By making a cover album I needed to pursue the rights for each song and it took me some time to figure out where to start. Eventually most of the individual companies I called (I found out their information by looking up each song at ASCAP, SESAC, or BMI) re-routed me to the Harry Fox Agency, where I began the rather simple process of obtaining mechanical licenses. Everything is automated there – you first type in details about your record (how many copies, title, artist, etc.) and then whatever songs you need, add them to your basket. Sometimes there are multiple copies of a song with slightly different spellings or album releases. Calls to the publisher solve that.
Every now and again I ran into songs not licensed by HFA so I unconcernedly called up their individual publishers. Here I met a gamut of responses. Some publishers simply haven’t – Universal, BMG, Essex – but this turned out to be a small problem as I eventually struck those songs from my final list. On the other end of the spectrum was Chrysalis Music. The Managing Director in charge of licensing there answers my emails almost as soon as they’re sent and went out of his way to call me and clarify specifically what sort of licenses I needed, what the label copies should look like (the notes on the album which indicate the writer’s and publisher’s information) and even advice on books to read about the business and rates I should be charged for streaming – not the absurd $295 I was originally quoted but closer to $25.
A funny anecdote: While browsing Border’s for covers of the songs so I might find examples of liner note credits – one must call each publisher directly for their specific liner notes, but they don’t seem to care too much and brushed me off or ran me around in circles – I ran into a fashion designer from Miami on his way back from Chicago. He came on to me rather hard, friendly and conversationally, no innuendo but still clear in body language. He nearly stood upon my toes. At forty something despite being extremely kind and gentle eyed I happily conversed about music (he’s an amateur songwriter, himself) and his thoughts on my album graphics, but took my leave at the door to the restroom.

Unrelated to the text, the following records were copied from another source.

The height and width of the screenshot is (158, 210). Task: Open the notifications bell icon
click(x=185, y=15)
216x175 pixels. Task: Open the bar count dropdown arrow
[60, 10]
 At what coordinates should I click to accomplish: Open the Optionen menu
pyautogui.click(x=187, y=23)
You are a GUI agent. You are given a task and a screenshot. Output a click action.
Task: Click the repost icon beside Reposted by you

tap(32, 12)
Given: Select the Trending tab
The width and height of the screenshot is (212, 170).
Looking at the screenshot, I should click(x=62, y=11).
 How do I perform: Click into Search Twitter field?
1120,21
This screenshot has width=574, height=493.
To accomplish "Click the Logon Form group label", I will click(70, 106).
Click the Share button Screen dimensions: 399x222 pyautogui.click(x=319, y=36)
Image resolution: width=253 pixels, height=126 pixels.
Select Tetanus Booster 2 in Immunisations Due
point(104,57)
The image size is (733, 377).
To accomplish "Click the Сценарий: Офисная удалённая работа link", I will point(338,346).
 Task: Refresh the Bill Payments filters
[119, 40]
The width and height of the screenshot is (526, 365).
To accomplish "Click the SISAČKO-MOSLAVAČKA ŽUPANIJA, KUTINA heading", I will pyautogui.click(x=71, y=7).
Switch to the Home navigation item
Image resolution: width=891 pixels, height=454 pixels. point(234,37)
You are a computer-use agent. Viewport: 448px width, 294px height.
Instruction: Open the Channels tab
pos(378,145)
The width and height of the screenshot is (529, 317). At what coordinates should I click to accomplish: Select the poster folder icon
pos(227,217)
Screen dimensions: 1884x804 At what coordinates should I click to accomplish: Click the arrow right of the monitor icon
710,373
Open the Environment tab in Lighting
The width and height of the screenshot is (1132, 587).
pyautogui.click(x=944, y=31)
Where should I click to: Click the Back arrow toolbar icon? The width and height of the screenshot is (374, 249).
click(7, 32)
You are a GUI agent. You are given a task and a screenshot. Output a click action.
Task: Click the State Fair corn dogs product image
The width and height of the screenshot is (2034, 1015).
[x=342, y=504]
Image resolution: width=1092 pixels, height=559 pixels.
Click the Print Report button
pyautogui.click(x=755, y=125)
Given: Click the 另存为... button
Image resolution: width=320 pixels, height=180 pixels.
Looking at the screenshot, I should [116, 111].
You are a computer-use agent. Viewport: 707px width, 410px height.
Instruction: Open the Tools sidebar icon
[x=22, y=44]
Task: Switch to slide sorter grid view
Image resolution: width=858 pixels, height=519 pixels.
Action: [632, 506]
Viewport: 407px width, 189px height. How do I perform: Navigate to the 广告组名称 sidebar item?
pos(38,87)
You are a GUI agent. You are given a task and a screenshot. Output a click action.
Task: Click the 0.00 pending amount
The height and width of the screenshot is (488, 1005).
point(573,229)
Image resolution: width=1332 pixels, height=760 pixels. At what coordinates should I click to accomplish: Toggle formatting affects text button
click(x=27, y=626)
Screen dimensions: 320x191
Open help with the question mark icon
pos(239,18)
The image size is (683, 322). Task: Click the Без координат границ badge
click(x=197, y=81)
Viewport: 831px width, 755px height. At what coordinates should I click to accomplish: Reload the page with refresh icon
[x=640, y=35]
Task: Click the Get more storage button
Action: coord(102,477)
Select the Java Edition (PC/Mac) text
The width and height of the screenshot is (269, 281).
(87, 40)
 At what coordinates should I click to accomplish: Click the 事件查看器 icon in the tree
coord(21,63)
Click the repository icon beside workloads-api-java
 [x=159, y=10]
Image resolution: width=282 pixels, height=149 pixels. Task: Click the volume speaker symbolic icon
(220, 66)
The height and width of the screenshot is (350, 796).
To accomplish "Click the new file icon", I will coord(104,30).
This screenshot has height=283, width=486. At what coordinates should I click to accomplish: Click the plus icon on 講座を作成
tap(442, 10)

Each license costs 9.1 cents per song per instance, or if over five minutes 1.75 cents per minute per song per instance. This adds up extremely fast – royalties alone for my seven track record have me out $453.03. Now those of you astute with numbers may notice this is about one track extra in cost. There are two ways this can occur – either with a medley like Somewhere Over the Rainbow which requires a license for each or when the individual publishers state a minimum higher than 500 units. The song Hello is published by Brenda Richie Publishing and Brockman Music, for instance, and both have 2000 unit minimums which I had to negotiate down to 1000, still twice my projected yield and there you see the extra track.
As for the fabrication of the disc itself, I toyed a long while with personal production. When I worked out the material cost alone, however, it added up to nearly that of the cheapest company I’ve found – Nationwide Disc. You can imagine how long it might take to burn 500 CDs individually, print upon them one at a time and finally print and assemble their envelopes by hand.
It seems the standard cost for a small release of 500 CDs costs about $700-$800. Nationwide Disc charges $485. I’ve chosen full color printing on the disc face and gloss cardboard jacket, with shrink wrapping. I’m deciding whether to pick them up from Richland Hills, TX or to have them shipped to my mother in Florida. My intention is to try and sell them on the street as I busk and at the few gigs I can captain along the way. This task is daunting, though – I’ll need to sell 149 copies at $9 each to recoup the initial investment. (Again, you math savvy readers may note this number is 4/3 what it initially ought to be, but that’s explained away by the 25% of each sale I will cede to Maria).
As you can see I’ve taken a bit of a risk with this Cover EP venture. It will certainly teach me a lot over the coming months as I prepare to release my debut EP.